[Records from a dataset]
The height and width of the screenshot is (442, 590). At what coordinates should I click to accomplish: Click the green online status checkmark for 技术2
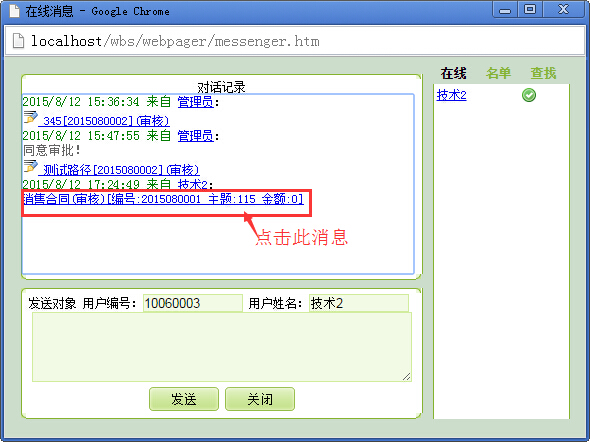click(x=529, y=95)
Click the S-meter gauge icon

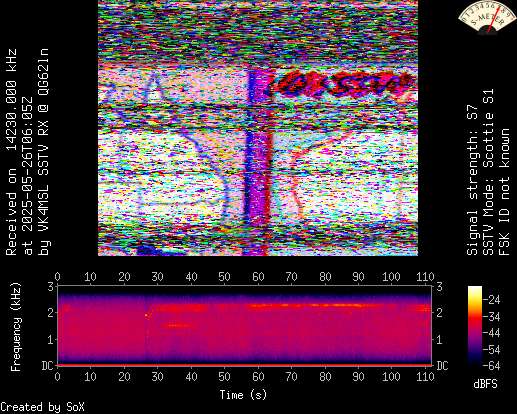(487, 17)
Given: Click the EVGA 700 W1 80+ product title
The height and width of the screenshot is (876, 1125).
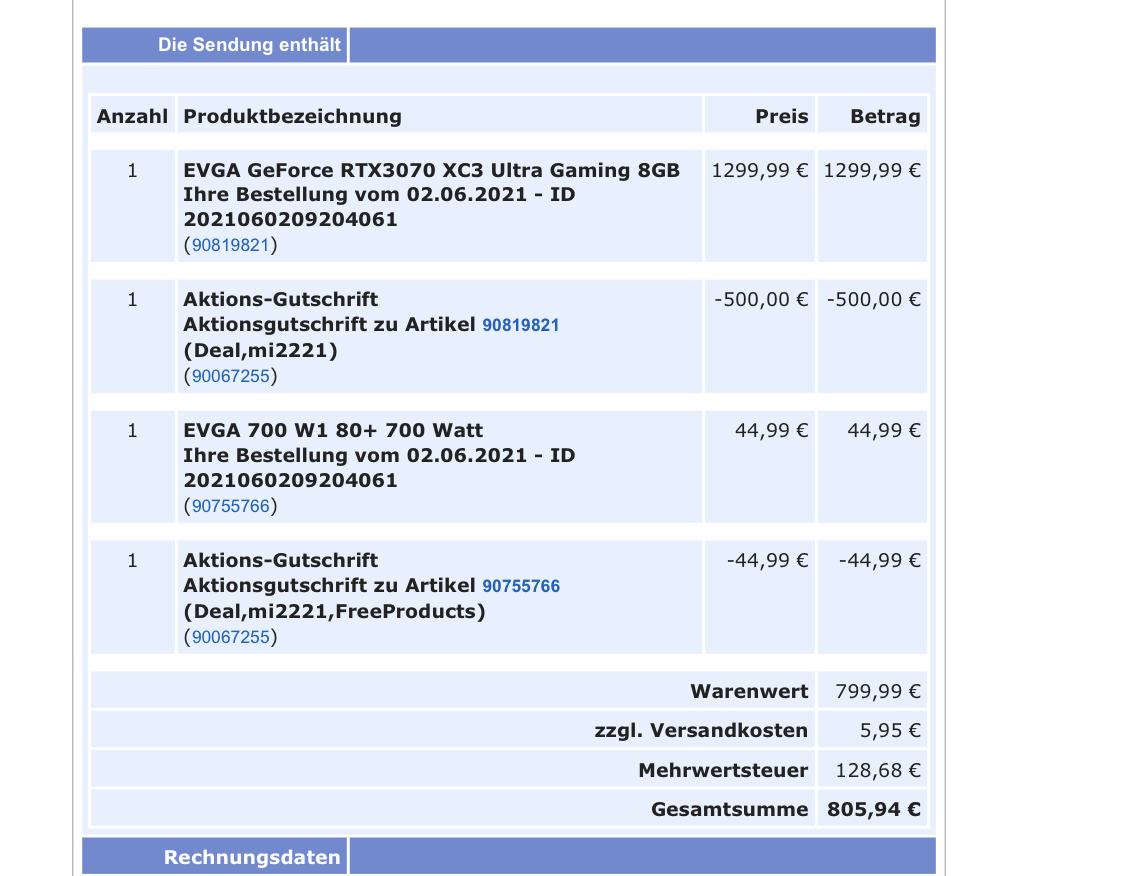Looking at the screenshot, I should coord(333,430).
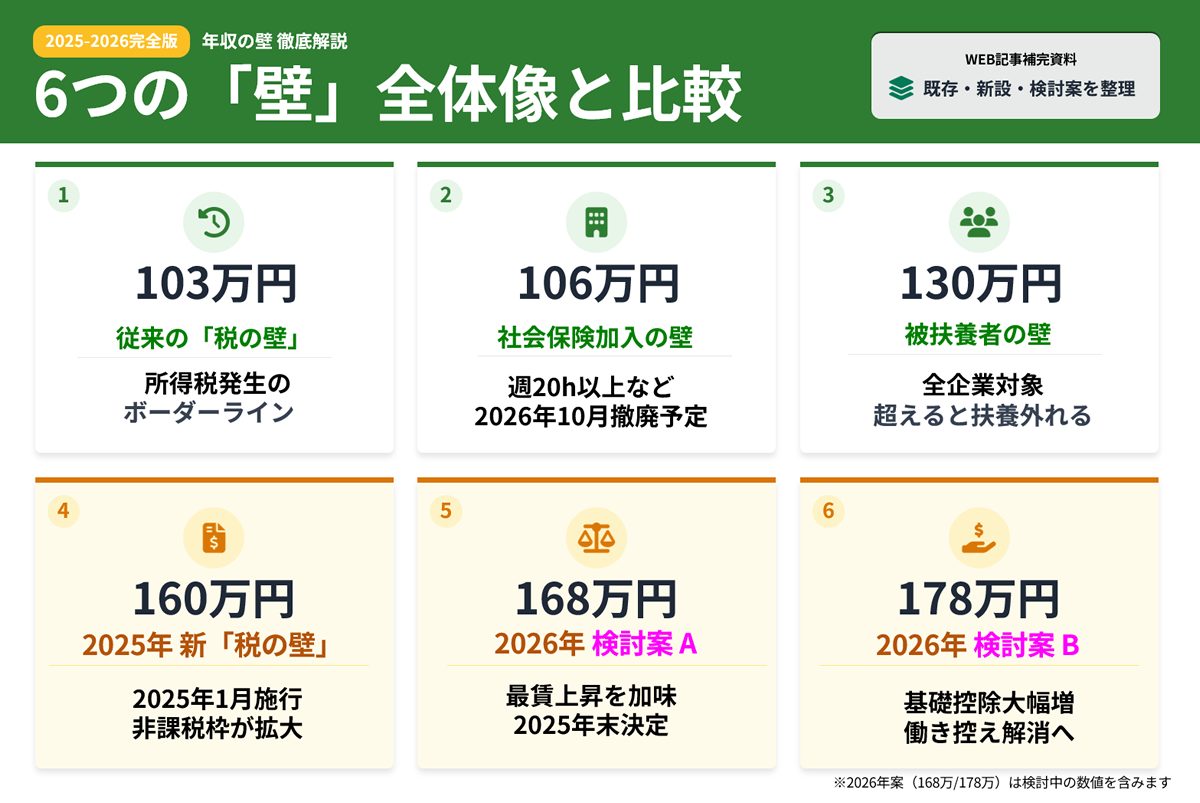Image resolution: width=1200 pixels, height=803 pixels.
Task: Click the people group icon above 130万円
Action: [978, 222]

* **EXERCISE PROMPT**: Repeat every one of the records above word for word, leaving the pictures out.

* **RESULT**:
The height and width of the screenshot is (442, 590). At what coordinates should I click to accomplish: Click the green online status checkmark for 技术2
click(x=529, y=95)
Click the S-meter gauge icon

(487, 17)
Given: Click the EVGA 700 W1 80+ product title
The height and width of the screenshot is (876, 1125).
Looking at the screenshot, I should coord(333,430).
Image resolution: width=1200 pixels, height=803 pixels.
Task: Click the people group icon above 130万円
Action: [978, 222]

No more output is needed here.